[FIXED] Get the location of word in text and the distance of the same word to the next similar word

Issue

ive been trying to find the given a list of a word to my script and then i search for the (word - how many times its been repeated - its location in text and whats the distance of the first word to the other similar word)
so i coded the first 2 things but cant find their location and distance to other similar words
my code :

import re

#Dummy text
long_string = "one Groups are marked by the ()meta-characters. two They group together the expressions contained one inside them, and you can one repeat the contents of a group with a repeating qualifier, such as there"
search_list = ['one', 'two', 'there']

find_words = re.compile('|'.join(search_list),re.IGNORECASE).findall(long_string)
if find_words:
    print('len_of_words : {}'.format(len(find_words)),find_words)
    
else:
    pass

output :

len_of_words : 5 ['one', 'two', 'one', 'one', 'there']

but cant get the location of the founded words in text .

Solution

  from collections import Counter

finditer can find the start and the end of the match.

long_string = "one Groups are marked by the ()meta-characters. two They group together the expressions contained one inside them, and you can one repeat the contents of a group with a repeating qualifier, such as there"


p = re.compile(r'one|two|there')


counter = Counter(long_string.split())

indexes = []
words = []
counts = []
for m in p.finditer(long_string):
    indexes.append(m.start())
    words.append(m.group())
    counts.append(counter[m.group()])


print(list(zip(indexes,words,counts)))

[(0, 'one', 3), (48, 'two', 1), (98, 'one', 3), (127, 'one', 3), (198, 'there', 1)]

another variation that also has a list of index differences for the same word.

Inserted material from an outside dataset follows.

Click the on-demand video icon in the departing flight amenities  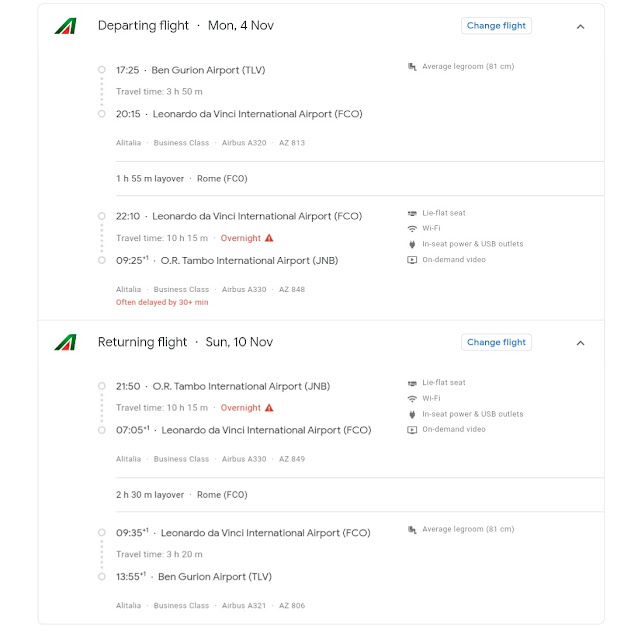click(x=412, y=260)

from collections import Counter, defaultdict 
from itertools import combinations
import pprint


d = defaultdict(list)
counter = Counter(long_string.split())

indexes = []
words = []
counts = []


for m in p.finditer(long_string):
    word_index = m.start()
    word = m.group()
    indexes.append(word_index)
    words.append(word)
    counts.append(counter[word])
    d[word].append(word_index) 


def index_distance(d):
    for k, v in d.items():
        d[k] = [v, [int(math.fabs(y - x)) for (x,y) in   combinations(v, 2) ]]
    return d


pprint.pprint(index_distance(d))

defaultdict(<class 'list'>,
            {'one': [[0, 98, 127], [98, 127, 29]],
             'there': [[198], []],
             'two': [[48], []]})

Answered By - LetzerWille